Study questions:
- A) In the passage on Leicester's diabetes work below, condense the paragraph beginning "From an academic's point of view" into a short bulleted list that keeps its main facts.
- B) Continue the passage on Leicester's diabetes work below from the point where it stops.

Selected passage:
============================================================

It was an honour for the NIHR Leicester BRC to be part of a large contingent invited to the Houses of Parliament by the Right Honourable Keith Vaz MP on Thursday 13 December to represent Leicester and showcase some of our collaborative work to help prevent and treat type 2 diabetes in our city at the All Party Parliamentary Group (APPG) on Diabetes’ International Diabetes Summit 2018.
Under the banner of Cities Changing Diabetes – a global initiative founded by Novo Nordisk to tackle type 2 diabetes in the urban environment – delegates from Leicester presented their experiences of the scheme so far and how they have interpreted the initiative for our city and its diverse population.
In the afternoon, a panel discussion on Leicester as a case study was kick-started by BRC Director, Professor Melanie Davies CBE. Professor Davies said: “We are really proud to put patients at the heart of our research in Leicester. When we embarked on the Cities Changing Diabetes programme we knew that if were to make an impact we needed to work across the whole city and bring the pockets of excellent diabetes-related initiatives together to share our successes and learning to date.”
Dr Deidre Harrington, a lecturer in physical activity, sedentary behaviour and health at the University of Leicester, echoed Professor Davies’ words and added: “It’s about learning together to tackle the issue of type 2 diabetes head-on in Leicester to develop a collective solution involving academics, clinicians, sports clubs, public health and community groups.”
From an academic’s point of view, Dr Harrington also emphasised the need to use the projects that form part of Leicester Changing Diabetes to build an evidence base of the interventions that work. That is not to say that only projects that have an existing evidence base will be implemented, but that promising practices – ones that suggest a positive impact will be made – will be tried and tested using rigorous evaluation to inform future work.
Dr Sophie O’Connell, a research associate from Leicester’s Hospitals and project manager for Leicester Changing Diabetes, cited examples of schemes that have already begun through the initiative. She said: “We’re using the Diabetes Risk Score – developed in Leicester – in our communities to screen people outside our sports grounds, in places of worship and in workplaces – among other places.

============================================================

Entries provided:
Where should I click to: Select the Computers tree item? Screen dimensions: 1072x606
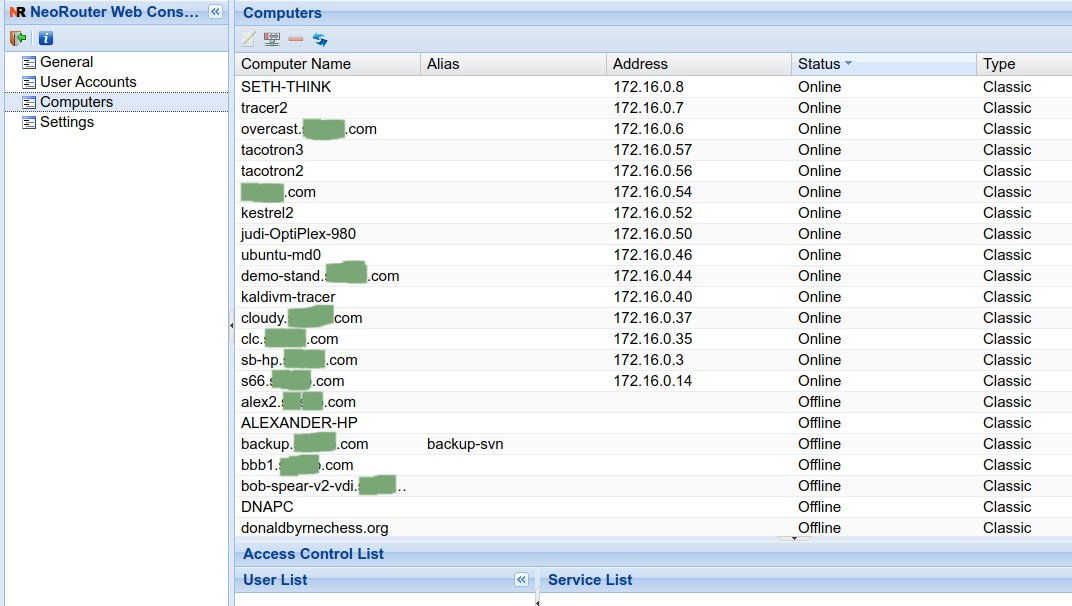(x=76, y=102)
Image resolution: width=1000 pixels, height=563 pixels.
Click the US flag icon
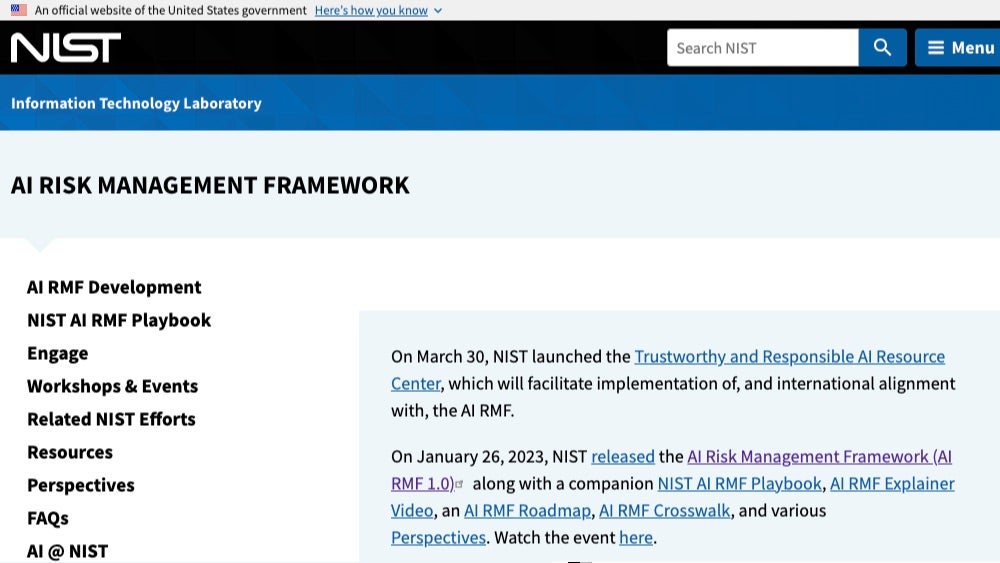click(19, 10)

============================================================

Answers for this exercise:
- A)
- Dr Harrington stressed using the projects within Leicester Changing Diabetes to build an evidence base of interventions that work.
- Projects do not need an existing evidence base in order to be implemented.
- Promising practices, meaning those that suggest a positive impact, will be tried and tested through rigorous evaluation to inform future work.

- B)
“We’re making it our business to support employers improve health awareness among staff. In the past 10 months, we’ve screened 600 people, 250 of whom were deemed to be at risk, or very high risk, of developing type 2 diabetes. We have been able to signpost these people to appropriate support.”
Dr Natalie Darko, community lead researcher at the Centre for BME Health, which is part of the University of Leicester, described how the project has developed to reflect Leicester’s uniquely diverse population. She said: “The BME communities in Leicester have taught us how to provide bespoke and culturally sensitive programmes in places that are central to their lives. They have shown us that they are not ‘hard-to-reach’; instead, traditional prevention programmes do not reach them.”
Professor Kamlesh Khunti, co-director of the Leicester Diabetes Centre, rounded off the panel by saying: “As well as us learning from other cities on the Cities Changing Diabetes initiative, we believe they have important lessons to learn from us too. We intend for the Leicester Changing Diabetes initiative to leave a legacy for the city for many years to come.”
The session was kindly chaired by Councillor Adam Clarke, Deputy Mayor of Leicester City Council with responsibility for health and primary care. Councillor Clarke said: “I would like to thank Leicester Diabetes Centre for the light they have shone on Leicester by achieving Cities Changing Diabetes status. As a partnership we will turn ‘research into real’ at pace to start to turn the tide against type 2 diabetes.”